== SELECTED EXCERPT

A teenager in Brazil has enjoyed a rare recovery from the rabies infection. He is in a very select group of survivors from the virus and the first ever from Brazil.
The fifteen year old was bitten by an infected bat in the state of Pernambuco. After being in the hospital for a month the youth has been declared clear of the virus.
There have only been three known cases where an infected person has survived the virus. There are five other cases where people have survived from suspected rabies infection.
The virus is transmitted from an infected animals. Dogs, cats and bats are often the hosts that carry the virus to humans. The infection travels from the infected animals saliva when they bite, scratch or lick a human. The infection causes inflammation in the brain and is almost always fatal.
Brazil’s health ministry is now investigating why the teen was not given a rabies vaccine as soon as he was bitten. Instead the boy was treated with a combination of antiviral drugs, sedatives and injected anesthetics. The Milwaukee procedure is named after the U.S. city where it was first applied successfully in 2004.
The story of the boy’s survival will be published in an international medical journal by the doctors at the Oswaldo Cruz University Hospital in Recife. It is not known if the teen will suffer permanent motor function problems from the treatment.
Brazil aims to eradicate rabies transmitted to humans from tame animals like cats and dogs by 2010. There is an ongoing vaccination campaign for pets to achieve this goal.

====
== EXERCISE DATA

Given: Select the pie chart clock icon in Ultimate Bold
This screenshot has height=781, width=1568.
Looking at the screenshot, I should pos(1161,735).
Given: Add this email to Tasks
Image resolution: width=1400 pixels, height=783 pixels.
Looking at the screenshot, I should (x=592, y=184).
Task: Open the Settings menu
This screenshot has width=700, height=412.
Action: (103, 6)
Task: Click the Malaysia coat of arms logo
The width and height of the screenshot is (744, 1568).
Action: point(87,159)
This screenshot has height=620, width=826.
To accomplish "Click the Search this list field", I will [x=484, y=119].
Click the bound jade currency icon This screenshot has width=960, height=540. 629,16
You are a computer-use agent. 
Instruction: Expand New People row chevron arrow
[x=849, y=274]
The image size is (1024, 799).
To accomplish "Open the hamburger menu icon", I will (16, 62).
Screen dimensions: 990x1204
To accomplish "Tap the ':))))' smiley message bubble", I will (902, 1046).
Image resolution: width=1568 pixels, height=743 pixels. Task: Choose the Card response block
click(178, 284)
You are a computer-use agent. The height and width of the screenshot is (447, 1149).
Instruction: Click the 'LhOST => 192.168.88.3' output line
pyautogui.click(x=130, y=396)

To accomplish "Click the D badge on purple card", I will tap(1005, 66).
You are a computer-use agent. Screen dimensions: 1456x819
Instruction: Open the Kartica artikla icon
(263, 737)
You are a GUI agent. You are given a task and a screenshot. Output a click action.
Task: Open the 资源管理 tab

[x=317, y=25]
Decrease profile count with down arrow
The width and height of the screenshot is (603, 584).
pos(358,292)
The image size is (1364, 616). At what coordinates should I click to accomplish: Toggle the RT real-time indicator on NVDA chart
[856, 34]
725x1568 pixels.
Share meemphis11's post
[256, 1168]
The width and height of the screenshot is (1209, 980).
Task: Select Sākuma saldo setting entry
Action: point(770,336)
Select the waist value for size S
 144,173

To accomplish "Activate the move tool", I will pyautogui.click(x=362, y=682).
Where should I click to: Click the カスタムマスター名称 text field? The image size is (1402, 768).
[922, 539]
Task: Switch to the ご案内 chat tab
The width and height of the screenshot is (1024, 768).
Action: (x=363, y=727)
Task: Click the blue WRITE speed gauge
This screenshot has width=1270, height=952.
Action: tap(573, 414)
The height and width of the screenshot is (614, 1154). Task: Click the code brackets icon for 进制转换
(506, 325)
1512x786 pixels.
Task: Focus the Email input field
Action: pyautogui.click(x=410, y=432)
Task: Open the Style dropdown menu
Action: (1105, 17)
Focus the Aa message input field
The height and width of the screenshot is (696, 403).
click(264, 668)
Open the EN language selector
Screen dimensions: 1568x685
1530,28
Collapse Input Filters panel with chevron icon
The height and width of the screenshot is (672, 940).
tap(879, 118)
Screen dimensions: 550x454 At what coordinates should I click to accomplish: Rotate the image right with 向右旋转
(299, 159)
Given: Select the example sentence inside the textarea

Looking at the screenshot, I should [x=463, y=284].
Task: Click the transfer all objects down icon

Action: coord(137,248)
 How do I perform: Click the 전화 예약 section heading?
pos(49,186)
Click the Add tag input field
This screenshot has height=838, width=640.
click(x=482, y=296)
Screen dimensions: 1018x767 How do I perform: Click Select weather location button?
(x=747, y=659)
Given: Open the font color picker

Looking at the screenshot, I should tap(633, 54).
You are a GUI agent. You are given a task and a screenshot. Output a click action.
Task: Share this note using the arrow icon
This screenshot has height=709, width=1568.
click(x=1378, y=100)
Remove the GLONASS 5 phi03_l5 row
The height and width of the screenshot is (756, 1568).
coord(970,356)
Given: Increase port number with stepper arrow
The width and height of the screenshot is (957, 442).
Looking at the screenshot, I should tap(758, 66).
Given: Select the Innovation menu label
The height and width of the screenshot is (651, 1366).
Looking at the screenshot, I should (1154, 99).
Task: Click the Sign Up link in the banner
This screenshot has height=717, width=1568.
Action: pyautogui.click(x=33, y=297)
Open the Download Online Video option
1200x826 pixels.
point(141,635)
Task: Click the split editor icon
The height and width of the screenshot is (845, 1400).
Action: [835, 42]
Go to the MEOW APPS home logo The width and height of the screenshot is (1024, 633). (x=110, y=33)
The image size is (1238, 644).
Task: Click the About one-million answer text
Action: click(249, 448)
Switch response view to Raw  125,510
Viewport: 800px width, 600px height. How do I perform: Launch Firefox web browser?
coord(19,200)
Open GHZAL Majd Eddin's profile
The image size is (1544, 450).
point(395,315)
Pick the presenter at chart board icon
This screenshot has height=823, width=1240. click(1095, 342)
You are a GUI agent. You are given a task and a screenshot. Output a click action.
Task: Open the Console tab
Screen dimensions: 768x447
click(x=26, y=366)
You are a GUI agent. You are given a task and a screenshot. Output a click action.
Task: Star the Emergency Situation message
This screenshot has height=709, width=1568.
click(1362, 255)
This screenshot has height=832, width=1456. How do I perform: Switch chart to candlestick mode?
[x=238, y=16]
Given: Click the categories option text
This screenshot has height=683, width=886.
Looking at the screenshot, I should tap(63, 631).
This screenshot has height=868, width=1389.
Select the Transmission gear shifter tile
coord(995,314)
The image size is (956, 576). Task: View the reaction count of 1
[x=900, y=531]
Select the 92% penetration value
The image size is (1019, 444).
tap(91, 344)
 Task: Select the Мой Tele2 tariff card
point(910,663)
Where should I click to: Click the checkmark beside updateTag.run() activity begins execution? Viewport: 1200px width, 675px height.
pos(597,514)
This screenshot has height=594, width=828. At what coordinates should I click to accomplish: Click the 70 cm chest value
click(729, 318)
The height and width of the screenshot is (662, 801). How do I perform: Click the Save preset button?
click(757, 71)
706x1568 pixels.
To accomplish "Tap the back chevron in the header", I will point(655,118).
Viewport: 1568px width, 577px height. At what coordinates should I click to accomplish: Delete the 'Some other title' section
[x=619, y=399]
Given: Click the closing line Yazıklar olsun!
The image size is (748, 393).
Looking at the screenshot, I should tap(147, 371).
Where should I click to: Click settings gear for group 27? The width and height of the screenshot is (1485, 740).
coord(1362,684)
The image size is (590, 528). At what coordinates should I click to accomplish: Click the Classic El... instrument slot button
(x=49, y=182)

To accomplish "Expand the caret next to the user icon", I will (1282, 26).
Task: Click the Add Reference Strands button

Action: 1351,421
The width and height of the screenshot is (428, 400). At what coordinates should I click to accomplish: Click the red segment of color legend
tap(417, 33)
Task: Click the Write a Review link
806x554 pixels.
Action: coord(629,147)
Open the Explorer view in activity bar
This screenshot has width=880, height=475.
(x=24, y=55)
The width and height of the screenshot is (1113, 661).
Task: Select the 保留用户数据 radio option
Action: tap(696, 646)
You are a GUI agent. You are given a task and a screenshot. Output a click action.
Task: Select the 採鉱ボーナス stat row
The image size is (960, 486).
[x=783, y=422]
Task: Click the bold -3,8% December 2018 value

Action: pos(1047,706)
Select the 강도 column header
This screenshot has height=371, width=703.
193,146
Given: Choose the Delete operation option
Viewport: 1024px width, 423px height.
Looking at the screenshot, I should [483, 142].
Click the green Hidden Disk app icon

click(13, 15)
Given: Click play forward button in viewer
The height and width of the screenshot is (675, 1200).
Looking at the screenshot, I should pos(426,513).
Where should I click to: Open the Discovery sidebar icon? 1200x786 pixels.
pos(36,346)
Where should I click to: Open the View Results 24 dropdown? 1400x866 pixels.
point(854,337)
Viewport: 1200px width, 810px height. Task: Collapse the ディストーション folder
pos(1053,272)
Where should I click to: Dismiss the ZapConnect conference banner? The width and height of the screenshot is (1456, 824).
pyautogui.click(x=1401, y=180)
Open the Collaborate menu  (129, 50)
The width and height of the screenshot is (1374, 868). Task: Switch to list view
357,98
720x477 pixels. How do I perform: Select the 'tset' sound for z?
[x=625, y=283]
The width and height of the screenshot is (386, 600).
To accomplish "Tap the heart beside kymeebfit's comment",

====

» **PROBLEM 1**:
Decide whether each statement below agrees with the rabies survival article, answering yes or no and quoting the deciding words of the article: (a) The teenager was bitten by a dog. (b) The teenager spent a month in the hospital before being declared clear of the virus. (c) Brazil aims to eradicate rabies transmitted to humans from tame animals by 2010.
» **PROBLEM 2**:
According to the rabies survival article, doctors at which hospital will publish the story of the boy's survival?
» **PROBLEM 3**:
Rewrite the part of the rabies survival article that begins at the words "There have only" and stops after "almost always fatal.", replacing "saliva" with "spit".

» **EXPECTED ANSWER 1**:
(a) No: "The fifteen year old was bitten by an infected bat in the state of Pernambuco."
(b) Yes: "After being in the hospital for a month the youth has been declared clear of the virus."
(c) Yes: "Brazil aims to eradicate rabies transmitted to humans from tame animals like cats and dogs by 2010."

» **EXPECTED ANSWER 2**:
The Oswaldo Cruz University Hospital in Recife.

» **EXPECTED ANSWER 3**:
There have only been three known cases where an infected person has survived the virus. There are five other cases where people have survived from suspected rabies infection.
The virus is transmitted from an infected animals. Dogs, cats and bats are often the hosts that carry the virus to humans. The infection travels from the infected animals spit when they bite, scratch or lick a human. The infection causes inflammation in the brain and is almost always fatal.